É preciso considerar, enfim, dois outros fatores. Primeiro, que o cenário é dinâmico. Pesquisas são uma fotografia do momento, não uma previsão para o resultado das urnas. É possível fazer previsões com base nelas, usando modelos estatísticos. Mas essa é uma técnica pouco difundida e testada no Brasil. A eleição atual já esteve sujeita a tantas turbulências e incertezas que desafia qualquer modelo.
O segundo fator é que o cálculo eleitoral definitivo é feito pensando numa disputa em dois turnos. Só agora, com a definição da candidatura petista, o eleitor passará enfim a ser apresentado aos resultados possíveis do confronto final e poderá levá-lo em conta na escolha do candidato. Só agora começa a entrar no jogo o mecanismo tradicional do “voto útil”, tanto contra Haddad como contra o líder, Jair Bolsonaro.
Os resultados de Ibope e Datafolha divulgados nesta semana parecem antagônicos para o segundo turno. Levando em conta todos os confrontos de Bolsonaro contra os quatro adversários possíveis, o Datafolha apresenta na média uma diferença de sete pontos desfavorável a Bolsonaro.
Como as pesquisas foram realizadas em datas diferentes (o Ibope dos dias 8 a 10; o Datafolha no dia 10), é possível que o choque do atentado contra Bolsonaro tenha interferido nelas de modo distinto. Ou que a pesquisa Datafolha configure um ponto estranho na série de levantamentos, situação conhecida tecnicamente como “outlier”.
Na média mantida pelo PollingData, Bolsonaro hoje perderia de Marina (por 41% a 36%), Alckmin (40% a 33%) e Ciro (43% a 34%). Sua chance é maior contra Haddad, com quem empata em 38%, mas tem ligeira probabilidade de vitória, 52% de acordo com o modelo do PollingData. Haddad, por seu turno, perde de Alckmin (40% a 29%) e ainda não há dados suficientes para avaliar seu confronto contra Ciro ou Marina.

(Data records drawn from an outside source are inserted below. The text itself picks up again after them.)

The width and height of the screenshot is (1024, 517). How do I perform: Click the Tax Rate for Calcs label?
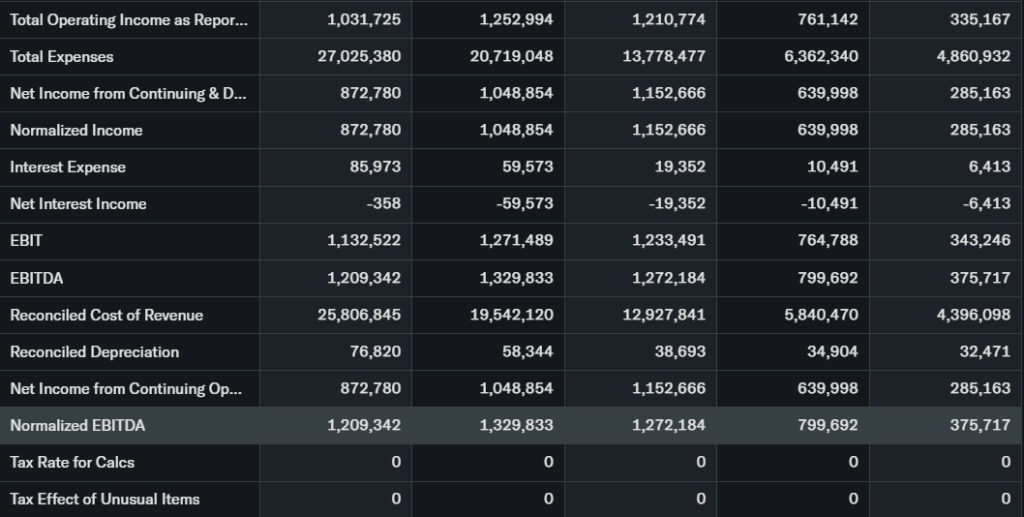tap(72, 462)
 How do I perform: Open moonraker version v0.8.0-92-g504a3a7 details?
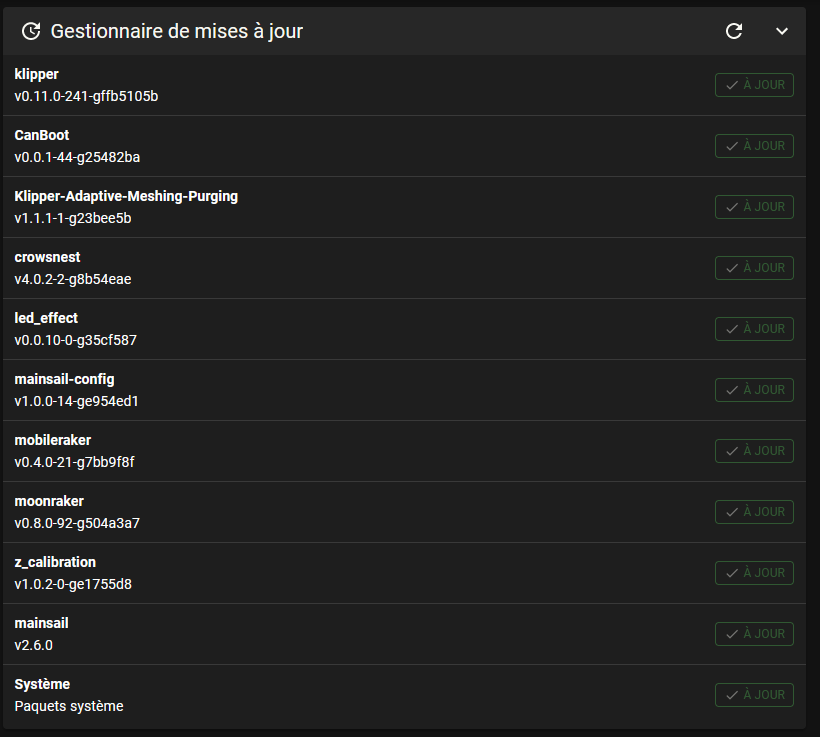77,523
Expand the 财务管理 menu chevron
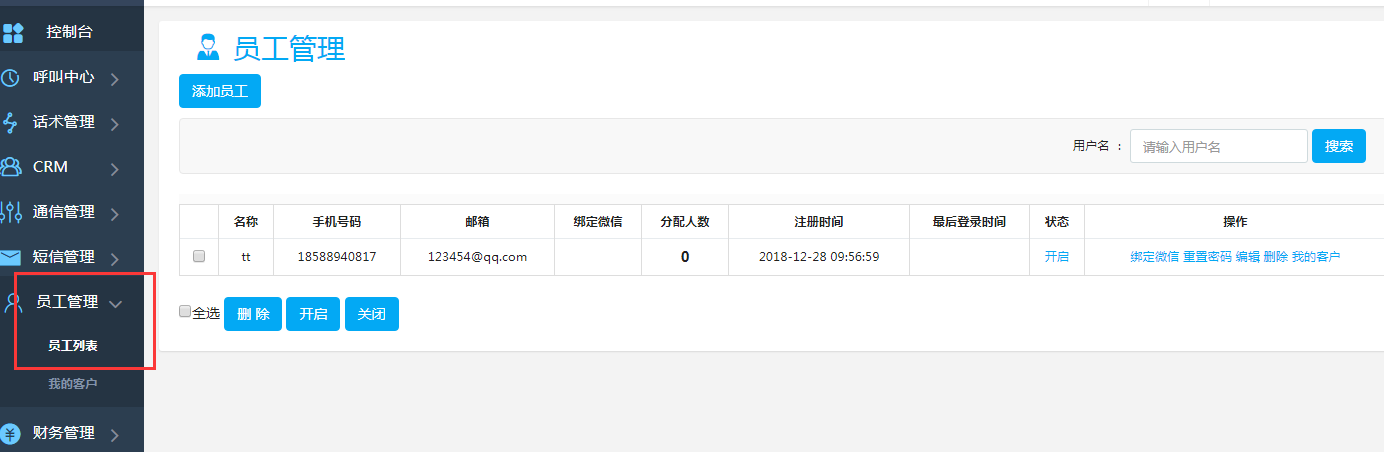The height and width of the screenshot is (452, 1384). pos(115,435)
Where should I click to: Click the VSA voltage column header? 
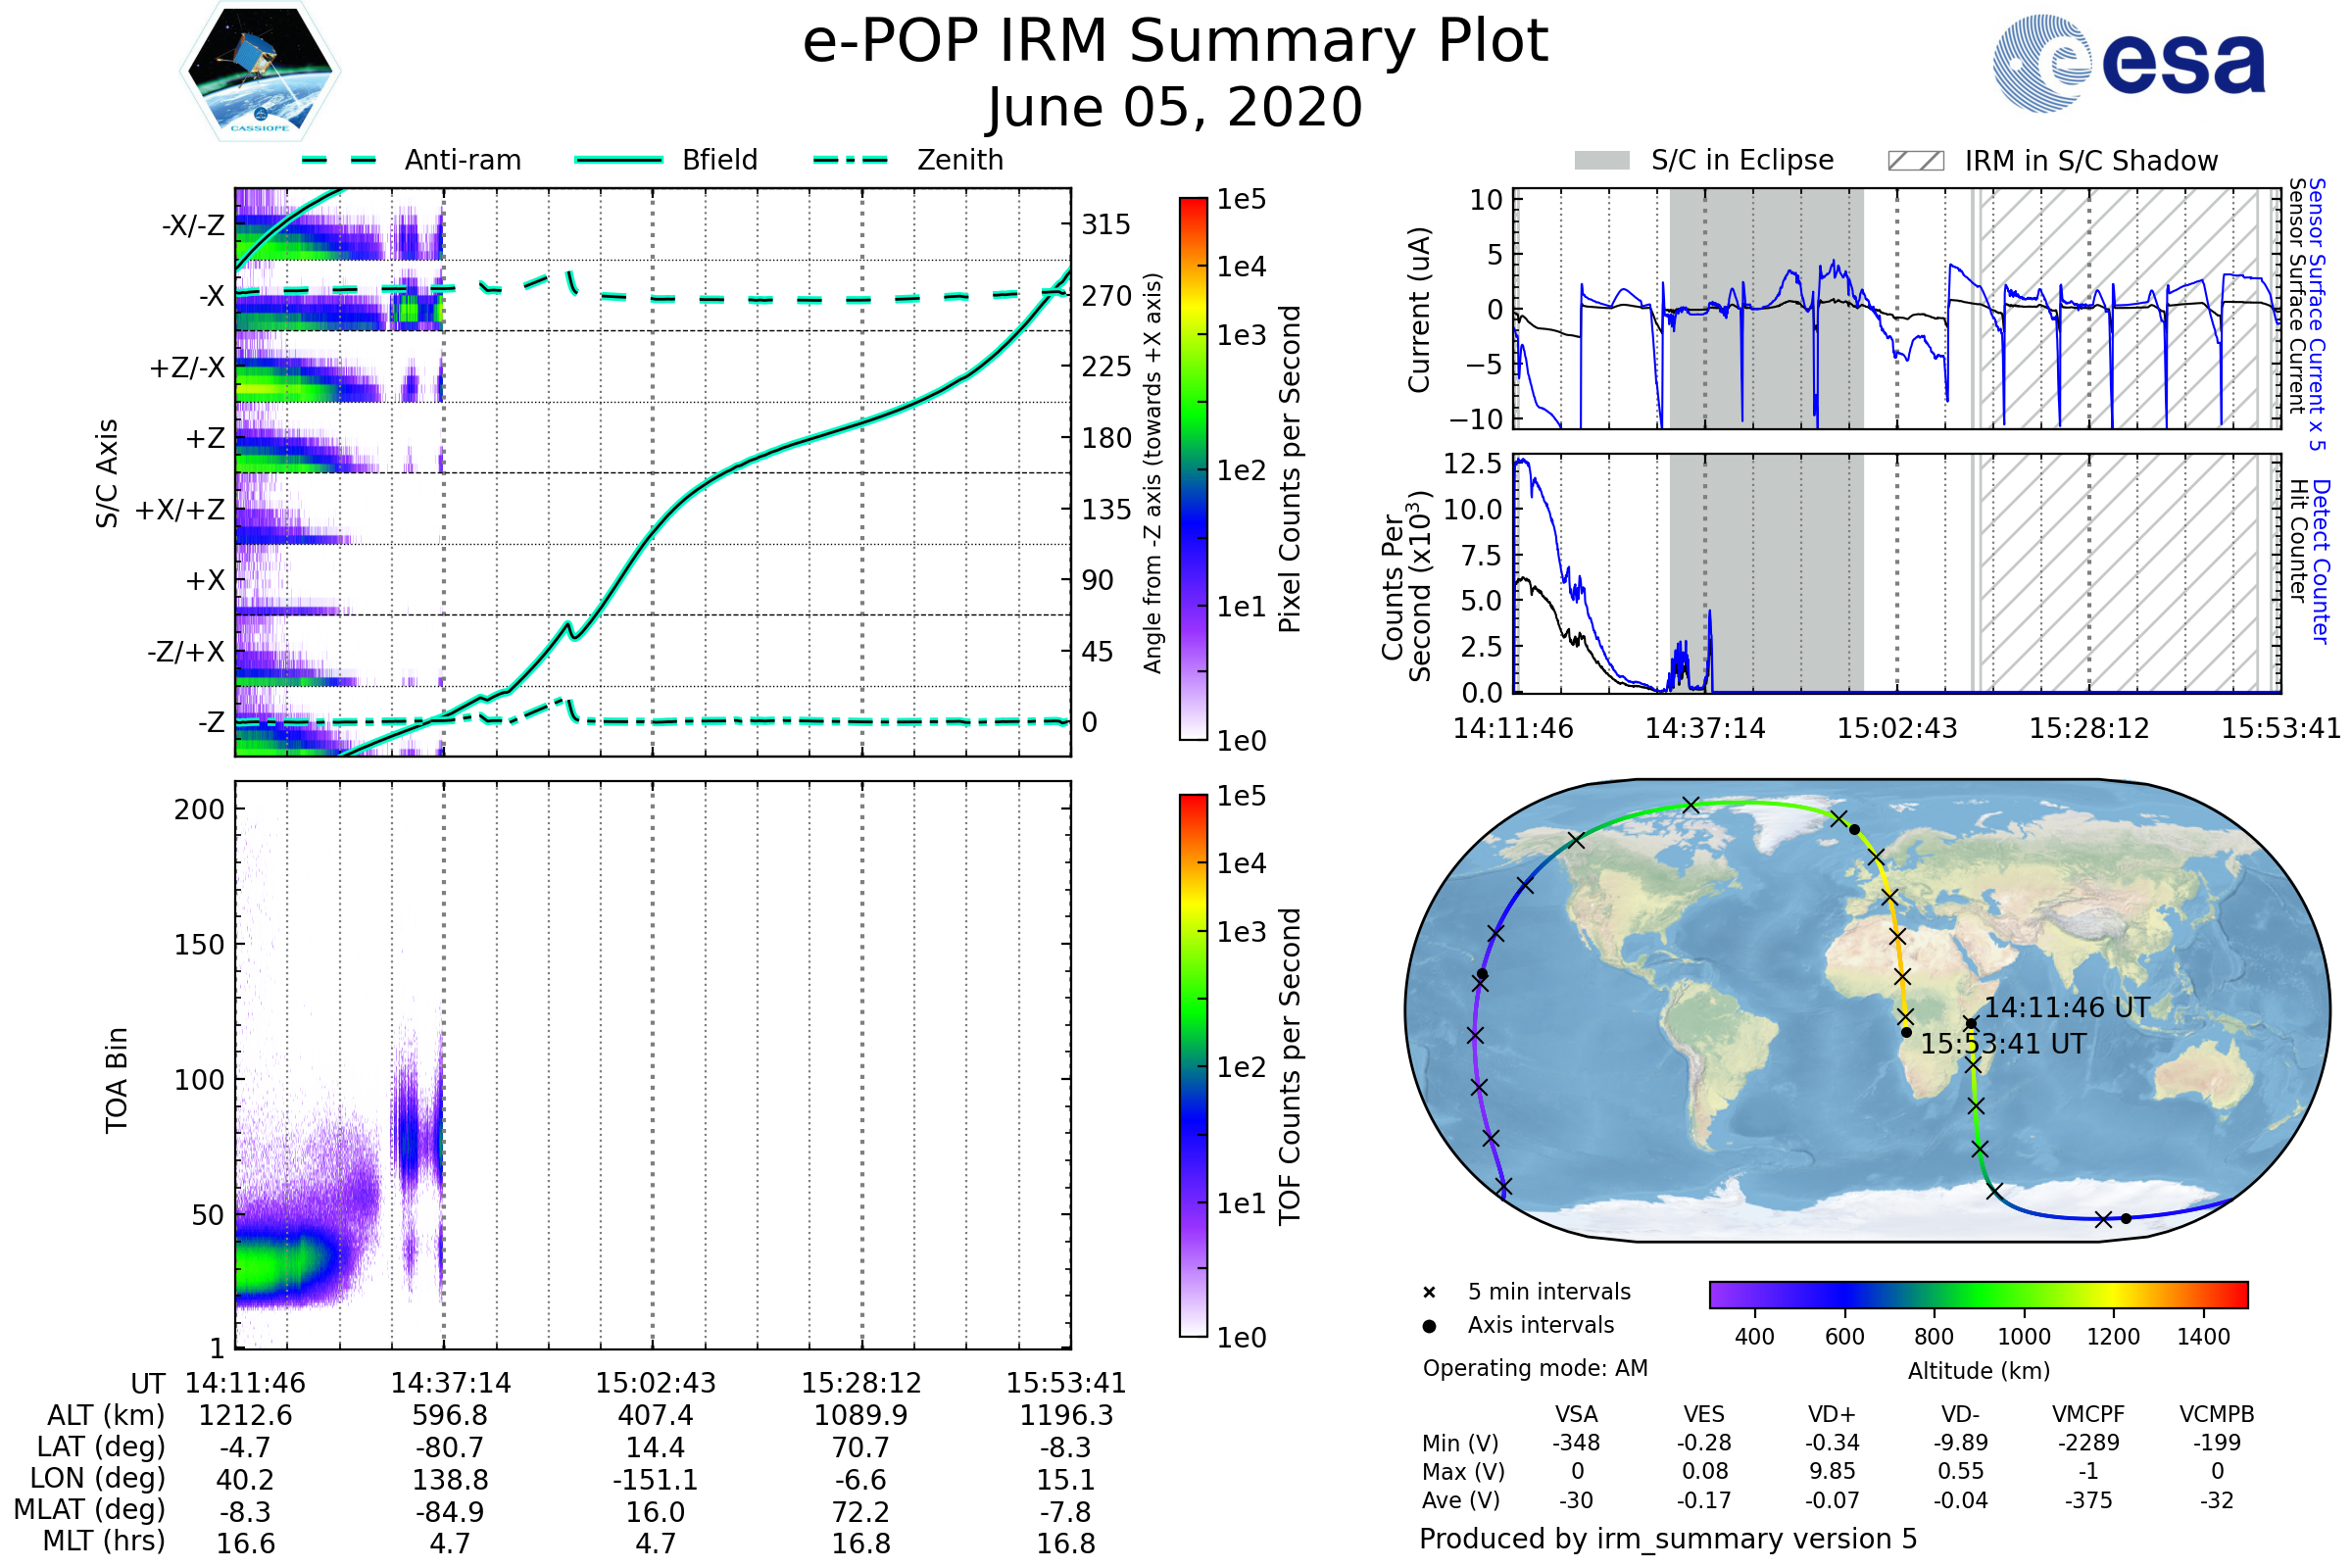pyautogui.click(x=1576, y=1414)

Fez parte da estratégia do PT, como já argumentei aqui, adiar a definição do nome de Haddad o máximo possível para evitar a cristalização do voto antipetista em outro candidato que não Bolsonaro, rival preferido do partido na segunda rodada, por ser aquele contra quem Haddad teria mais chance. Aparentemente, essa parte da estratégia deu certo, pois o voto em Bolsonaro consolidou-o no primeiro lugar, com a maior rejeição entre todos os candidatos.
Mas o preço será a corrida contra Ciro, Alckmin e Marina para garantir a presença de Haddad no segundo turno. Fora o avanço de Ciro no Nordeste, o PT terá de lidar com a investida de Alckmin e Bolsonaro sobre a população de menor renda e escolaridade, eleitorado cativo do partido nas últimas eleições. Não será trivial.